The history of the different meanings given to the word “myth” in the antique and Christian worlds will be treated later . . .. Everyone knows that from the time of Xenophanes (ca. 565-470)—who was the first to criticize and reject the “mythological” expressions of the divinity employed by Homer and Hesiod—the Greeks steadily continued to empty mythos of all religious and metaphysical value. Contrasted both with logos and, later, with historia, mythos came in the end to denote “what cannot really exist.” On its side, Judaeo-Christianity put the stamp of “falsehood” and “illusion” on whatever was not justified or validated by the two Testaments.
It is not in this sense—the most usual one in contemporary parlance—that we understand “myth.” More precisely, it is not the intellectual stage or the historical moment when myth became a “fiction” that interests us. Our study will deal primarily with those societies in which myth is—or was until very recently—”living,” in the sense that it supplies models for human behavior and, by that very fact, gives meaning and value to life. To understand the structure and function of myths in these traditional societies not only serves to clarify a stage in the history of human thought but also helps us to understand a category of our contemporaries.

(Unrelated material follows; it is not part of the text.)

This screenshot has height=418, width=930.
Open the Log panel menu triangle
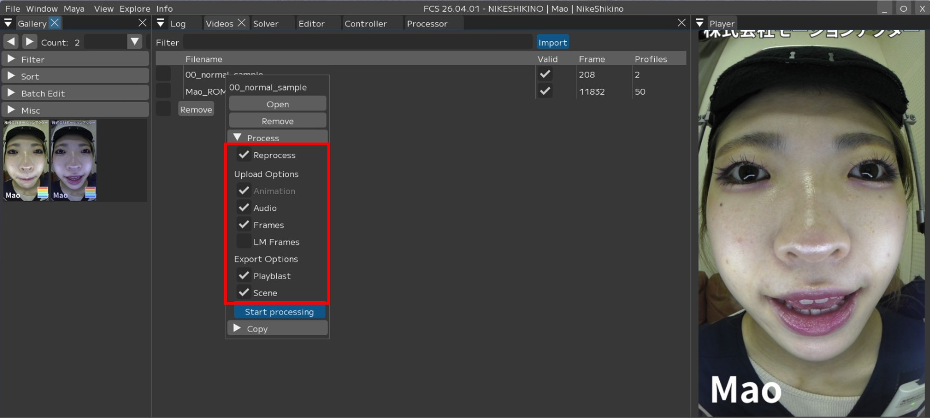(x=160, y=23)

To give only one example—that of the “cargo cults” of Oceania—it would be difficult to interpret this whole series of isolated activities without reference to their justification by myths. These prophetic and millennialist cults announce the imminence of a fabulous age of plenty and happiness. The natives will again be the masters in their islands, and they will no longer work, for the dead will return in magnificent ships laden with goods like the giant cargoes that the whites receive in their ports. It is for this reason that most of the “cargo cults” demand that, while all domestic animals and tools are to be destroyed, huge warehouses are to be built in which to store the goods brought by the dead. One movement prophesies Christ’s arrival on a loaded freighter; another looks for the coming of “America.” A new paradisal era will begin and members of the cult will become immortal. Some cults also involve orgiastic acts, for the taboos and customs sanctioned by tradition will lose their reason for existence and give place to absolute freedom. Now, all these actions and beliefs are explained by the myth of the destruction of the World, followed by a new Creation and the establishment of the Golden Age. (We shall return to this myth later.)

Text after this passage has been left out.